Bennett and newlywed wife Isabella Hellmann with whom he shared an infant daughter and a condo west of Delray Beach, had told authorities the couple was on a belated honeymoon sail through the Caribbean when he was awakened in the early hours of May 15 to find Hellmann gone and his catamaran taking on water. He was rescued hours later and a four-day search for Hellmann found nothing.
According to the federal complaint, the owner of the ship Kitty R, based in the Caribbean nation of St. Maarten, said that in September 2015, he had bought 617 collectible coins for the equivalent of about $41,000 in U.S. dollars.
The man reported that Bennett had been a crew member in May 2016 when gold and silver coins stored inside plastic tubes were stolen by someone who had broken open the floor beneath a pallet of food. The owner said he did not file a claim because the items were not listed among covered items on his insurance policy.
On May 8, 2016, the complaint says, Bennett filed a police report in St. Maarten about the missing coins, saying they were stolen sometime either on May 5 or early May 6 of that year, when Bennett and the owner were not aboard.
FBI searches condo of Delray woman reported lost at sea
Travel records show Bennett flew from Fort Lauderdale to St. Maarten around March 18 of this year and returned April 8. He and Hellmann then flew to St. Maarten on April 19 for their delayed honeymoon sailing.
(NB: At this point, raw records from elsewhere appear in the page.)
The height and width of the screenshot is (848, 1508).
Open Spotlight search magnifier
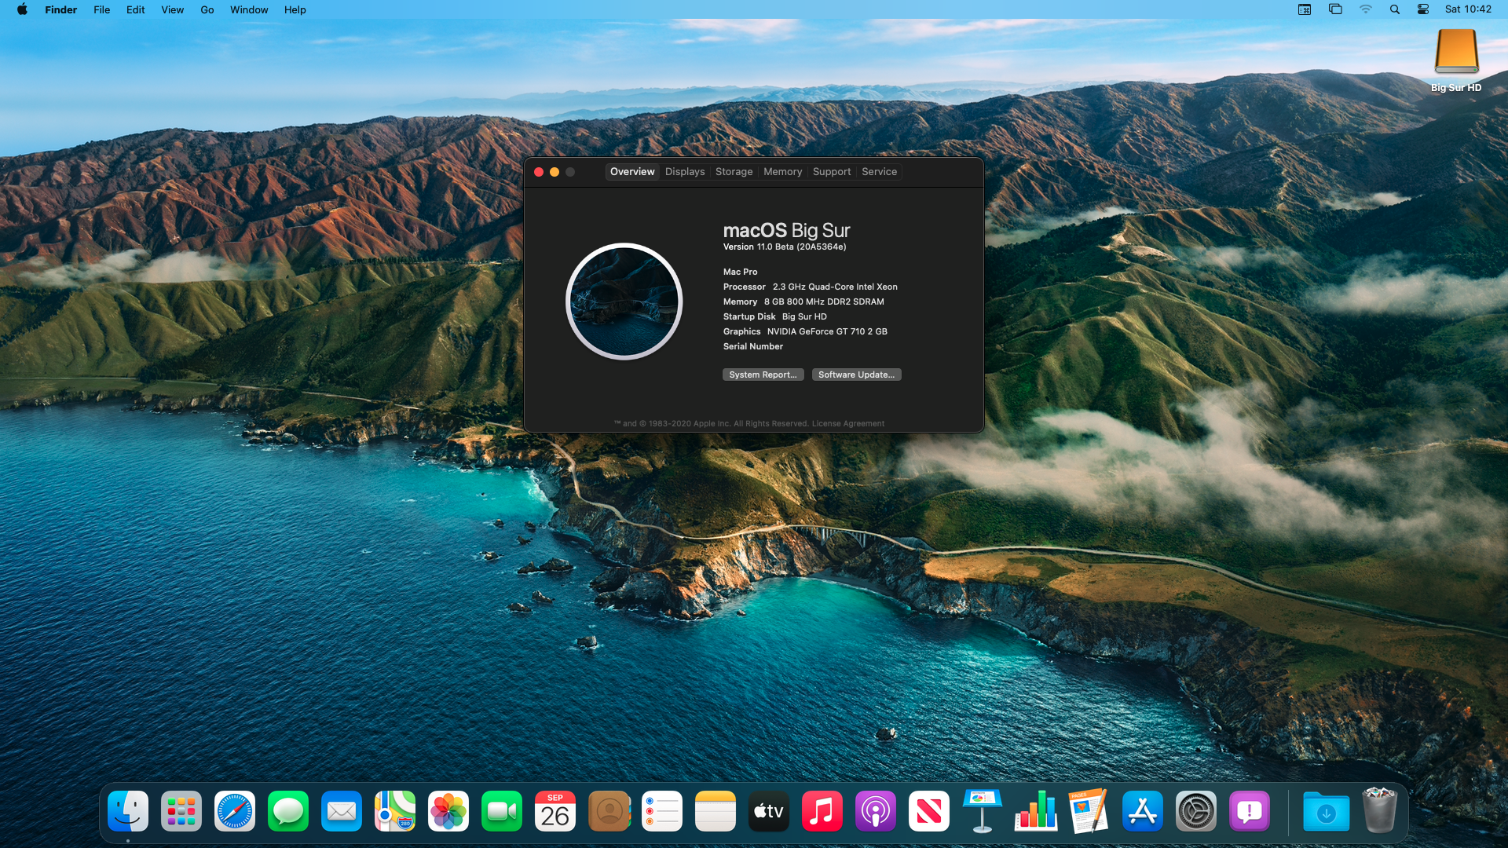click(x=1395, y=9)

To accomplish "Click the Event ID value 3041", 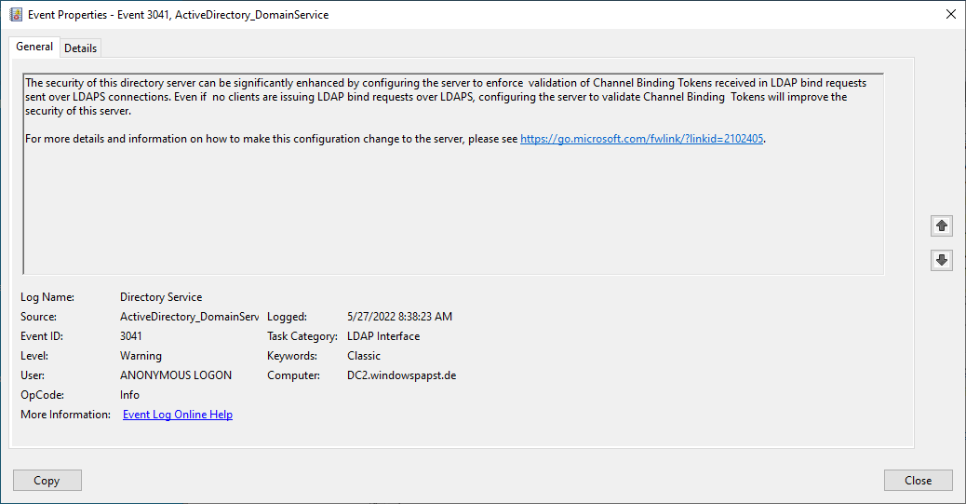I will pos(131,336).
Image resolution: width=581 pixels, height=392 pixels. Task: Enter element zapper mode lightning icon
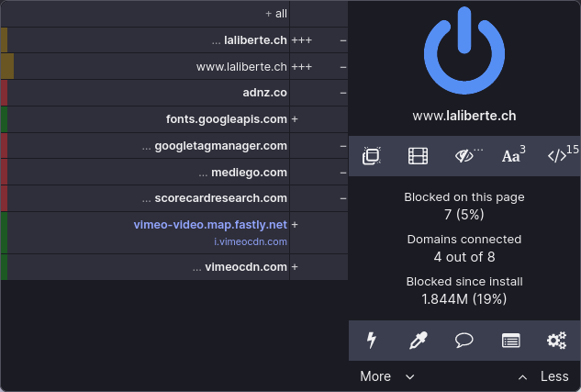(x=372, y=341)
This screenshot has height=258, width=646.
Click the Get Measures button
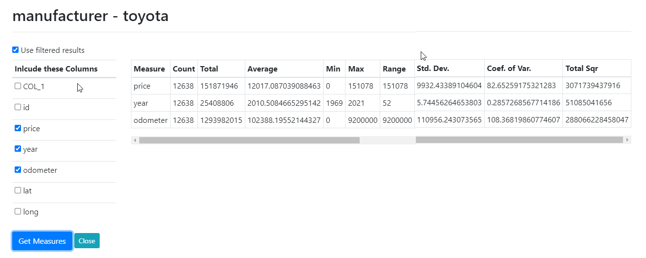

When Bennett called the Coast Guard for help early on May 15, the Coast Guard sent a helicopter from Marathon. When the Coast Guard retrieved his life raft, authorities noticed he'd loaded a suitcase and two backpacks on the raft but had taken only one backpack with him when he was pulled off the raft by the Coast Guard swimmer, who "noticed that his backpack was unusually heavy."
The Coast Guard later recovered the life raft and took it to Key West on May 19. Found aboard: a suitcase; a backpack; unexpended parachute flares; buoys; 14 gallons of water; a second ePIRB homing device, and nine plastic tubes which were found to contain some 225 of the stolen coins. That cache alone was worth about $4,200, the complaint said.
On May 23, law-enforcement officials returned the coins to Bennett at his suburban Delray Beach condo before realizing they might have been stolen. When they went to the condo May 23, the coins were still in their evidence bags and Bennett agreed to turn them over.
After the coins' owner confirmed the ones Bennett had were his, that prompted the high-profile, eight-hour June 16 raid of the Bennett-Hellmann condo in Pine Ridge of Delray, the complaint said. Inside, investigators found 162 more coins hidden in boat shoes; those were worth about $26,100.
The FBI said Bennett is set to appear in federal court in Key West on Tuesday.